Why Same-Sex Marriage is Really About Tax Policy

All too often, debates over same-sex marriage are couched in terms of religion. There's religious group that has been made famous with its slogan, "God Hates Fags." There's an entire (really great) documentary about what the Bible really says about homosexuality. Former presidential candidate (and 2012 Republican favorite among conservatives) Mike Huckabee once said gays participate in an "aberrant, unnatural, and sinful lifestyle."

But fundamentally religion is just a red herring. Many churches decry same-sex marriage, but there are an increasing number who also recognize same-sex marriage. What the debate is really over is tax policy. Dry, boring, math-heavy tax policy. You see, everyone in America used to file their taxes individually. Each person would pay for the amount of taxes they owe and everyone would move on with their lives. This was, of course, at a time when men were making a lot more than their spouses (to be honest, they still make more than their spouses, but the gap isn't as big). So some clever people decided they would pay a lot less in taxes if couples filed jointly and divided their tax rate over two people. Later, as "family values" took hold, married couples even got more tax breaks.

This was all the subject of an event today at the Tax Policy Center (a joint project of the Urban Institute and the Brookings Institution), called "The Higher Cost of Being Gay: Life, Death, and Taxes."They talked about all of the legal and tax ramifications for same-sex couples in great detail.

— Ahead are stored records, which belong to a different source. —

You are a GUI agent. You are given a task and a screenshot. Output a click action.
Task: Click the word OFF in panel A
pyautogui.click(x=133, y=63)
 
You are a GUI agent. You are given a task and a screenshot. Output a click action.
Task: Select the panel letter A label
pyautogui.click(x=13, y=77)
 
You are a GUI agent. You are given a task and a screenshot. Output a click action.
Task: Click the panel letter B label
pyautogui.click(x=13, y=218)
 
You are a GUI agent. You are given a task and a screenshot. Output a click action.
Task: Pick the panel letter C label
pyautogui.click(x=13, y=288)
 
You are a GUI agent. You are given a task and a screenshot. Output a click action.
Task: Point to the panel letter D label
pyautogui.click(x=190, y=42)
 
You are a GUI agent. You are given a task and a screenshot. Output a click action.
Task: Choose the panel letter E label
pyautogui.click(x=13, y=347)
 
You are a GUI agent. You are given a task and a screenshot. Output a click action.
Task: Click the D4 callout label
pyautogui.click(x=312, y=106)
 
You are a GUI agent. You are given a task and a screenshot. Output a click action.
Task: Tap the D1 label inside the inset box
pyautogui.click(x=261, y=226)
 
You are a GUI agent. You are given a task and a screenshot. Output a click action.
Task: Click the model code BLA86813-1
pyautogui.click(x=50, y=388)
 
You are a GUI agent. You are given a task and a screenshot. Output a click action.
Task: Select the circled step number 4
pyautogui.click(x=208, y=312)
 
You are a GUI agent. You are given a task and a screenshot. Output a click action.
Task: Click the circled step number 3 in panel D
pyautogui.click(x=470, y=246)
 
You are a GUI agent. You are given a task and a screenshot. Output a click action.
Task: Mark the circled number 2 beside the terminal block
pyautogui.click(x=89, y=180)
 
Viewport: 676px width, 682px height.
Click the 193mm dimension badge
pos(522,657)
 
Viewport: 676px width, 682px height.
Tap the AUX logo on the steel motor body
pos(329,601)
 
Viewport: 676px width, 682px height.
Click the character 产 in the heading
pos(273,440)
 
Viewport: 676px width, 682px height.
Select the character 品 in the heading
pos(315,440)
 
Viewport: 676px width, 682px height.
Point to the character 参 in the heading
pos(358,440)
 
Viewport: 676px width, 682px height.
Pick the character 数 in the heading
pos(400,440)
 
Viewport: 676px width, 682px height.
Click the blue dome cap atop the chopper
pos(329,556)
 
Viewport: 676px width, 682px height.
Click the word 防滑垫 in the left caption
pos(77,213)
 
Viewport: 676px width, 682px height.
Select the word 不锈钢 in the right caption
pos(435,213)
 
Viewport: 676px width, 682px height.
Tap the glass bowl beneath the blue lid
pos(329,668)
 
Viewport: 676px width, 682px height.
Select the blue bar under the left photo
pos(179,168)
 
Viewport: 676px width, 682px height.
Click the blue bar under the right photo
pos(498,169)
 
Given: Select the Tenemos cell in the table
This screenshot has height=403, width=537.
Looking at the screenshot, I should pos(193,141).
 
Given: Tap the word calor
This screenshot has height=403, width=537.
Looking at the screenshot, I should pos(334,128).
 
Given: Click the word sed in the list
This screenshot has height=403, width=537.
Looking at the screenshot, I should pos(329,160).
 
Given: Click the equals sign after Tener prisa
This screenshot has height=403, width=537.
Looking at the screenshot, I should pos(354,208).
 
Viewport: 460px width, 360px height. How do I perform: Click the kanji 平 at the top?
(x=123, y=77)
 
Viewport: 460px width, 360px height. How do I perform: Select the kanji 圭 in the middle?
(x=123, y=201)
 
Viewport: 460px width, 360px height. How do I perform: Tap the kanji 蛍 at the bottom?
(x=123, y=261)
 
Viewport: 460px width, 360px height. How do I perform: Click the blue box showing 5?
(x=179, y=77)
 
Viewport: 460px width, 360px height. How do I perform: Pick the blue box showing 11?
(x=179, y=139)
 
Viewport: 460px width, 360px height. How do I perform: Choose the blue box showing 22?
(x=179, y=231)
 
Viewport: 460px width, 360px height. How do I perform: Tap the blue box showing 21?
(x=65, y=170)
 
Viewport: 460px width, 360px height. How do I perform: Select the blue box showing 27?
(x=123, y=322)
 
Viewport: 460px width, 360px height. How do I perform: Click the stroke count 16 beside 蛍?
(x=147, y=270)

I won't bog you down with the details (as I'm not even going to attempt to explain such things), but the Urban Institute has a good summary of this stuff from 2004.

Fundamentally, though, the debate about same-sex marriage has been obscured by the religious debate, when fundamentally others are trying to figure out how to properly tax couples who live together and want to share their assets like a married couple does. Of course, tax policy doesn't create passion in activists the same way that civil rights do.

My suggestion? Just level the playing field, making everyone go back to filing individually and that could shift the debate. (Flickr/theblog)

Cross posted.

1 comment:

Leland Traiman said...

You are absolutely correct! The additional taxes my husband and I pay as a same-sex couple helps subsidize heterosexual families who pay less. That means their kids get more and our two kids get less. Unfortunately, taking away the joint filing for married couples is a political non-starter.The only (relatively short) way to marriage equality, which was working, is though domestic partnerships because clearly, the marriage-only strategy is a failure. Comparing the trajectory domestic partnerships was on when that strategy was halted with the continuous defeats and heartache the marriage-only strategy has given us, it is clear that the domestic partnership strategy would have brought us to one, unified category of marital rights for both heterosexuals and gay people much, much sooner. Unfortunately, because my community does not understand the difference between a goal and a strategy, we will be fighting this for a very long time to come. I have no doubt that marriage-equality will eventually be achieved. But, with the current marriage-only strategy, no one over forty will live to see it. (Unless, of course, the US Supreme Court decides in favor of same-sex marriage, which is unlikely.) I find this very sad because I am 57. Susan B. Anthony did not live to see women's suffrage become a reality. So, at least historically, I am in the company of greatness.